Yes, I recall Elenaiba hinted in a post towards that direction.

But it is probably a very difficult balance to strike between ambitiousness, novelty, and focus on old core game concepts. If you focus too much on getting the "old core" right, and update basically only a very few features like the outward appearance, then you basically only recreated an old game, and will likely not sell a lot (unless the predecessor is 20 years old).

If you become too ambitious and try to go well beyond the previous technological stage, you run the risks mentioned above.
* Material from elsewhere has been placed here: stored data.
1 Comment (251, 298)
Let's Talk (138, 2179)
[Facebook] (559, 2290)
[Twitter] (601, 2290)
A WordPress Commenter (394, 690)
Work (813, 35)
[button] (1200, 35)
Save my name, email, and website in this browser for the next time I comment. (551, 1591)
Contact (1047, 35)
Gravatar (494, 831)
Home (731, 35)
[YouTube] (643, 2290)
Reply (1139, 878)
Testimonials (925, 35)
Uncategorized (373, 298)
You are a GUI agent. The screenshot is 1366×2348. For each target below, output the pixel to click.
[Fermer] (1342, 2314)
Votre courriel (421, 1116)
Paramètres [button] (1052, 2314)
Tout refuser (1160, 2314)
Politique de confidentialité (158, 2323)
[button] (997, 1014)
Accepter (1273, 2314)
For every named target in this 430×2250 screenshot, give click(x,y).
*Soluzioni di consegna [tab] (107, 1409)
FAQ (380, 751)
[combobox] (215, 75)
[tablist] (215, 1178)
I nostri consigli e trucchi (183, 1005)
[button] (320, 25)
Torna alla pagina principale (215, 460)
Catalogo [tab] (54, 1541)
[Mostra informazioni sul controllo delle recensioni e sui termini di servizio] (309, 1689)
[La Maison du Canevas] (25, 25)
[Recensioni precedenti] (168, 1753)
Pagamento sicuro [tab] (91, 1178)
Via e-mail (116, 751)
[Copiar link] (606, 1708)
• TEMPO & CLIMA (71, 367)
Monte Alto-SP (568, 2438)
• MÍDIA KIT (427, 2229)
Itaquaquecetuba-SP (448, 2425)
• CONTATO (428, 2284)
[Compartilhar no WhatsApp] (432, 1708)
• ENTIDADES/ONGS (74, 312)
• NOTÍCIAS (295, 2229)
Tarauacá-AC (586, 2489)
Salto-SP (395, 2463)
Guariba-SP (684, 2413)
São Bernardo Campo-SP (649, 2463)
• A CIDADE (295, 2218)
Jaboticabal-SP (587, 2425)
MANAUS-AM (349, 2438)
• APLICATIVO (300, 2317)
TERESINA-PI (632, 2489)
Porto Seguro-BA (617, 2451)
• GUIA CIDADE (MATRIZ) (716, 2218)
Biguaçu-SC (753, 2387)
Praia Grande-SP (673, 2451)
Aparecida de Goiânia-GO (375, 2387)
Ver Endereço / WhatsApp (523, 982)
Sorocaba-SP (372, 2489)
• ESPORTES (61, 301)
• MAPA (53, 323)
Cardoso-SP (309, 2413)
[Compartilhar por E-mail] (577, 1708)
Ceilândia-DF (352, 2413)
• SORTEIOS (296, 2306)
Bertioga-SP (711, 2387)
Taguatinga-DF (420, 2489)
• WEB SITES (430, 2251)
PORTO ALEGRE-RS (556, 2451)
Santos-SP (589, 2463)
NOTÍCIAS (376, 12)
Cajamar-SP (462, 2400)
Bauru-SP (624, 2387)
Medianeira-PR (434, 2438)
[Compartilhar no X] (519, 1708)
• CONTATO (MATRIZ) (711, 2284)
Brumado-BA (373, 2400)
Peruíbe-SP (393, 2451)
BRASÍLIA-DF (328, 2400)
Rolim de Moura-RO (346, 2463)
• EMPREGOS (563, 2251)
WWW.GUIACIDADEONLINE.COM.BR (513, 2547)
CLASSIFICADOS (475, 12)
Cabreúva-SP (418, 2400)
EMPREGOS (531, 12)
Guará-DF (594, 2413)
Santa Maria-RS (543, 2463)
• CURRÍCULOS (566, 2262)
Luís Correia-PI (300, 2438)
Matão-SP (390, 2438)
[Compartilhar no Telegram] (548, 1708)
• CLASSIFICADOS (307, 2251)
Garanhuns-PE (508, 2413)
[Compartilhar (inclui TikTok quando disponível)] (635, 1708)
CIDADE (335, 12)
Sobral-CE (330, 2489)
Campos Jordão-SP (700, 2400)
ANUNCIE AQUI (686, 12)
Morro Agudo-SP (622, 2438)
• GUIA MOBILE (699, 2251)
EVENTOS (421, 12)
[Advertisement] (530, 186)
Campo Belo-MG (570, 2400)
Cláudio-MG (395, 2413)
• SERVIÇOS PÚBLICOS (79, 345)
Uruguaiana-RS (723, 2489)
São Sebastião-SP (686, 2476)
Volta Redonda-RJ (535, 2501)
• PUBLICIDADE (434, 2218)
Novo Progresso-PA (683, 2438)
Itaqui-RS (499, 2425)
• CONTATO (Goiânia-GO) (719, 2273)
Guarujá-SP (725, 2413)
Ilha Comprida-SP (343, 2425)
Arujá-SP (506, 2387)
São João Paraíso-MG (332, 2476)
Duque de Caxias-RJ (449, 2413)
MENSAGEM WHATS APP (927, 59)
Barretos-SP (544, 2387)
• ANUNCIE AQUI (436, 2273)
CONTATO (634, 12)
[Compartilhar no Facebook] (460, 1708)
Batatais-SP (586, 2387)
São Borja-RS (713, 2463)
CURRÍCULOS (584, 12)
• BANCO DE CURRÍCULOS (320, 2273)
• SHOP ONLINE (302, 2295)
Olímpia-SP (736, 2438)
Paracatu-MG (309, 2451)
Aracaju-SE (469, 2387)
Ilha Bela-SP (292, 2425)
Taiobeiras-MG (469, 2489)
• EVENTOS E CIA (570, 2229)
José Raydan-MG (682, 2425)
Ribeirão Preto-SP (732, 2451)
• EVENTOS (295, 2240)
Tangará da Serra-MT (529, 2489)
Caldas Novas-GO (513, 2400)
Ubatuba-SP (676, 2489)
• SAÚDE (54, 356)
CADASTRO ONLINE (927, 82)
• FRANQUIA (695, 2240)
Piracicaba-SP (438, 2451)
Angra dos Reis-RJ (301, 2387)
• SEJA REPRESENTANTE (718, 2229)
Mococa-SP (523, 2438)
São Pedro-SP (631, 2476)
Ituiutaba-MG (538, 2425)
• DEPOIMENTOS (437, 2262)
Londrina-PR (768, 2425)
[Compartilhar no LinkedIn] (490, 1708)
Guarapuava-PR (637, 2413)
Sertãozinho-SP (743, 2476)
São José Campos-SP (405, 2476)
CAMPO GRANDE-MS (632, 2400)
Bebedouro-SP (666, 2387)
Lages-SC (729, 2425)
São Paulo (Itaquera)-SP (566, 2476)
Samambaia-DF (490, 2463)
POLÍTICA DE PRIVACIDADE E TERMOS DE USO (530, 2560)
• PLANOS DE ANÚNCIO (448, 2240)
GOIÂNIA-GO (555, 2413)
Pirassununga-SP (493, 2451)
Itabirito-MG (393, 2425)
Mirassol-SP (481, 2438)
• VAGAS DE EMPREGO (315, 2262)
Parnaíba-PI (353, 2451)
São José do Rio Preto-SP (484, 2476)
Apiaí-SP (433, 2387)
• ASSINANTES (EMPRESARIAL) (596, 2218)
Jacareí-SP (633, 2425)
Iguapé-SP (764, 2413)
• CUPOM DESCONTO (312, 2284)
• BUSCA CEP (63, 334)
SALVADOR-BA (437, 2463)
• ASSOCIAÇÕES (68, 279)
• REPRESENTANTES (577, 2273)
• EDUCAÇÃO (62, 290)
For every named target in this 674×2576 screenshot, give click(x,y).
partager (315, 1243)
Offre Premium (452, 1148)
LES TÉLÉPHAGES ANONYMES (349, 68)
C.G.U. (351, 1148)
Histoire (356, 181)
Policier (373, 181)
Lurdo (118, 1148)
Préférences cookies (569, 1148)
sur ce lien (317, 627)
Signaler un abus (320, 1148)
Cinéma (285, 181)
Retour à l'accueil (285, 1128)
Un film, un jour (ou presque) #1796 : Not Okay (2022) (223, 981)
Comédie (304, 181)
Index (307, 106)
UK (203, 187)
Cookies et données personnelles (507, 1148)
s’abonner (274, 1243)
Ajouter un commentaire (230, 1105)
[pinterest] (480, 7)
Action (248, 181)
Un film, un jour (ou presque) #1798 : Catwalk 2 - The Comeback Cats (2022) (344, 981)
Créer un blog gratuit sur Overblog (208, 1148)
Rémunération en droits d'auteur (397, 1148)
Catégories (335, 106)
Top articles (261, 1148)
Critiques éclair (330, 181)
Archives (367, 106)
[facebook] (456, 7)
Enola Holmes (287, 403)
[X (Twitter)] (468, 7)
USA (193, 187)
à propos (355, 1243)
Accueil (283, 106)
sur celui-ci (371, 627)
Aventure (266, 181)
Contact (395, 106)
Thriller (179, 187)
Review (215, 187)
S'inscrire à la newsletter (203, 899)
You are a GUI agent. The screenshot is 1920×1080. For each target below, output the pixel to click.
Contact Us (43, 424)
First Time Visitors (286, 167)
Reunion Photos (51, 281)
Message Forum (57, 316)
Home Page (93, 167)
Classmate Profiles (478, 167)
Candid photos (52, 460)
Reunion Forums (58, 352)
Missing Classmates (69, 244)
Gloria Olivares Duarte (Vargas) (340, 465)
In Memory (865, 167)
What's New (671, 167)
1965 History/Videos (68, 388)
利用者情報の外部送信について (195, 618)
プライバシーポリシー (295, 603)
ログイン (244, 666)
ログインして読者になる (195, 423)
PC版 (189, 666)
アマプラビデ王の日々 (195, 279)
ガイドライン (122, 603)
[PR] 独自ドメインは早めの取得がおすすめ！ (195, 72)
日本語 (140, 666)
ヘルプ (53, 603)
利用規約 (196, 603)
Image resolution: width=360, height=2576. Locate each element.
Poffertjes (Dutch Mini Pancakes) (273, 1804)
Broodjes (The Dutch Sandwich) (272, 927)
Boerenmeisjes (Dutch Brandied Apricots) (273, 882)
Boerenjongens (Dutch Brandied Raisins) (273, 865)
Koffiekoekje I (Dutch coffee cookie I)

You'll need a lot of standing power and investment to pull ambitious projects off, and a lot of time (I get the impression Oleg just pulls that off with the new BoB).

If I compare games in the past 3-5 years to most typical games in the 90s, like TF1942, Silent Hunter 2, Gunship 2000, Pacific War, etc., then I find that many games roughly starting with the generation Falcon 4.0/Flashpoint/Silent Hunter II have evolved into such complex simulations, that topping that is hard. Especially if companies like Ubi decide on a strategy with more frequent releases of a franchise.

If less frequent, you could sell a new "Silent Hunter" (III) just with updated new flashy graphics maybe every 7 years. And even that will be hard since I find graphics sort of have converged, I can hardly see the tiny different between SHIV and SHV, nor would I care in a simulation about minuscule eye-candy differences. But coming up with new features and functionality at a higher frequency in such complex games like the SH series, War in the Pacific (AE) or anything close to that level, is going to be more and more investment and time intensive. I suppose we are up for some stagnation with hard-core simulations and "superdetailed" games in particular, since there seems to be a discrepancy: obviously it will be hard to get a pay back with a small customer ship but high release frequency for high investment costs.

I think SHV was one of victims of Ubi's new strategy. High release frequency, and limiting time and investment with such an ambitious project cannot go along very well -- and being less ambitious doesn't move it very far either, and will with the 5th title in a series (yawn...) not gain you too many new sales.
__________________
Scientific facts are not determined by the opinion of the majority, nor by a democratic vote.